Coronary microvascular dysfunction (CMD) is prevalent in diabetes. Ten-eleven translocation-2 (TET2) as the major demethylase in endothelial cells (ECs) is decreased in diabetic CMD, and the role warrants further exploration. In this study, a multi-modality imaging, consist of transthoracic Doppler echocardiography and artery spin labeling cardiac magnetic resonance, is assessed for coronary microvascular function. The expression of TET2 is down-regulated in the heart of diabetic CMD mice. ECs TET2 conditional knockout increases the severity of CMD in diabetic mice.
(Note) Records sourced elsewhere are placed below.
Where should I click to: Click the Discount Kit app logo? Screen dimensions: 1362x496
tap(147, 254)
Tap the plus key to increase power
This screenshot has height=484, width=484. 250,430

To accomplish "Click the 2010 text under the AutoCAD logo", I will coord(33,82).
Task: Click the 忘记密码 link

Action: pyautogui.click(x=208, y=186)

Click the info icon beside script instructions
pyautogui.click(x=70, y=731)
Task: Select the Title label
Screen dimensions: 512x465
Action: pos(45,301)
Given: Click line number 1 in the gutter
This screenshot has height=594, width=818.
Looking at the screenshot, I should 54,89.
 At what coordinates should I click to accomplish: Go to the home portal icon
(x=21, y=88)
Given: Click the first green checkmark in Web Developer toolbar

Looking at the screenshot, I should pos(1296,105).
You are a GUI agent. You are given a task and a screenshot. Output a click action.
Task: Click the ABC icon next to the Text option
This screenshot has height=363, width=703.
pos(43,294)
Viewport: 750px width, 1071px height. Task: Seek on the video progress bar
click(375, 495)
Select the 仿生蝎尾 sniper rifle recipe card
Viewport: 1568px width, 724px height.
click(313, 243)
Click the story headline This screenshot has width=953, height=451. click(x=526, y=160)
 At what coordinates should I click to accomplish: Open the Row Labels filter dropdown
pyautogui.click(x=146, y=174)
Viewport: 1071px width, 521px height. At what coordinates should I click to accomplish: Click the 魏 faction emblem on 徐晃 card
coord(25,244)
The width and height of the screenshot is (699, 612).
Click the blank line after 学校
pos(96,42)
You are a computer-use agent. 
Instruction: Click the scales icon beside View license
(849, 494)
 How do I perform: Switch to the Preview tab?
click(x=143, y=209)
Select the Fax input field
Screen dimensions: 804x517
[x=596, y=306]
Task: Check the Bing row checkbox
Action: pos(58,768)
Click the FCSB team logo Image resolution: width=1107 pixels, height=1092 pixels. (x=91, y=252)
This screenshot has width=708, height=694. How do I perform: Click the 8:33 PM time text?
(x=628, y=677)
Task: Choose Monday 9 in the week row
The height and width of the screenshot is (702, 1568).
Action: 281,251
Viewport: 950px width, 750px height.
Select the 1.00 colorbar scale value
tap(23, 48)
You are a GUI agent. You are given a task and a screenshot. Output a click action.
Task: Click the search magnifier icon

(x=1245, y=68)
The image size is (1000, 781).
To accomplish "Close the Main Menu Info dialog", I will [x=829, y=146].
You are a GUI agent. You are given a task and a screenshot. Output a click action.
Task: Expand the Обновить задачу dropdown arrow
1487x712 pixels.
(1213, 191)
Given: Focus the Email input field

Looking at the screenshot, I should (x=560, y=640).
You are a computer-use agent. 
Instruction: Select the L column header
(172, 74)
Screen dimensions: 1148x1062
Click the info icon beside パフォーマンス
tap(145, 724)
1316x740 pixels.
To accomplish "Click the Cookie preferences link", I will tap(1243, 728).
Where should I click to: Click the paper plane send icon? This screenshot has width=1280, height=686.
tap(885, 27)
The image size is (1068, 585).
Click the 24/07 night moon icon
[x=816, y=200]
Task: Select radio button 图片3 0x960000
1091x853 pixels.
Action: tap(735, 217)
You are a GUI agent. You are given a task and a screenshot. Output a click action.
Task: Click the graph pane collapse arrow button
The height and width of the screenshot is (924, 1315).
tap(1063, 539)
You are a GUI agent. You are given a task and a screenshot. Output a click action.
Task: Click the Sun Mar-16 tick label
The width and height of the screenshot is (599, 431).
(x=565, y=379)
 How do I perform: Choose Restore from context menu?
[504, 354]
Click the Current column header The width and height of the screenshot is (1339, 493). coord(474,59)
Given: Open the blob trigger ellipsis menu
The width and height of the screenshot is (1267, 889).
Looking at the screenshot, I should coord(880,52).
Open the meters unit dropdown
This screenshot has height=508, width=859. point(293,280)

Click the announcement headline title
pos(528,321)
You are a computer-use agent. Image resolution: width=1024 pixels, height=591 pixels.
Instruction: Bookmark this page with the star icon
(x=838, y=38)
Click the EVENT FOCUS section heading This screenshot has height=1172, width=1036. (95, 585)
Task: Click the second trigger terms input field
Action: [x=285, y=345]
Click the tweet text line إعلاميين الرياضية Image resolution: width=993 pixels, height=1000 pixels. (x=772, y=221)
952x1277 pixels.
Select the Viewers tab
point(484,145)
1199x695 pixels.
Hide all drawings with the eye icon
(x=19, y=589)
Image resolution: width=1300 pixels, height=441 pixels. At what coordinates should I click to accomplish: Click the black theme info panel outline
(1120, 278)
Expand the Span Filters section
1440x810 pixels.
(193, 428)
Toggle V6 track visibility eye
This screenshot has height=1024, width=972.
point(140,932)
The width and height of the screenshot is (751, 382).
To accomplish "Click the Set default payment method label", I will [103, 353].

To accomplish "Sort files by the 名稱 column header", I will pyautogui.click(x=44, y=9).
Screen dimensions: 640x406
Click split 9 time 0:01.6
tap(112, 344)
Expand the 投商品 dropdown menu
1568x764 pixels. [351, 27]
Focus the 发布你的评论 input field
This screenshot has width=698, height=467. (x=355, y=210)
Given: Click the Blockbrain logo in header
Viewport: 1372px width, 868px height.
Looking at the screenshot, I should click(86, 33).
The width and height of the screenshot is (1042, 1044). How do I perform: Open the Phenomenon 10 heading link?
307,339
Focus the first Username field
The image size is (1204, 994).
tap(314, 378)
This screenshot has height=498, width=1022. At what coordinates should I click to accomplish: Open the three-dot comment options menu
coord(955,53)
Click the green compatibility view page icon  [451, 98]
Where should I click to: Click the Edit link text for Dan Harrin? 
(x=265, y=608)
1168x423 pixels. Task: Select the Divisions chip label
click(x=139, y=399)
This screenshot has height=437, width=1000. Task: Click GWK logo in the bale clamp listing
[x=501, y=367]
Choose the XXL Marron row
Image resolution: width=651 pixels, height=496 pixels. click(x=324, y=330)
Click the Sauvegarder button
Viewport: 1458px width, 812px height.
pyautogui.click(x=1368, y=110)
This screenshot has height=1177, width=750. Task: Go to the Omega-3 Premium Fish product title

Mechanistically, TET2 deficiency declined the expression of CMPK2, a mtDNA synthetase. Additionally, the mitochondrial electron transport chain complexes encoded by mitochondrial DNA (mtDNA) are down-regulated, which contributes to the excessive production of reactive oxygen species. This, in turn, exacerbated mitochondrial dysfunction, manifesting as mitochondrial membrane potential depolarization, aberrant opening of the mitochondrial permeability transition pore, and structural abnormalities in mitochondria. Therapeutic research demonstrates that vitamin C improves ECs mitochondrial function in diabetic CMD through the TET2-CMPK2 pathway, revealing its potential clinical therapeutic value. In conclusion, we show that loss of endothelial TET2 impairs endothelial mitochondrial function and exacerbated diabetic CMD by regulating the expression of mitochondria enzyme CMPK2.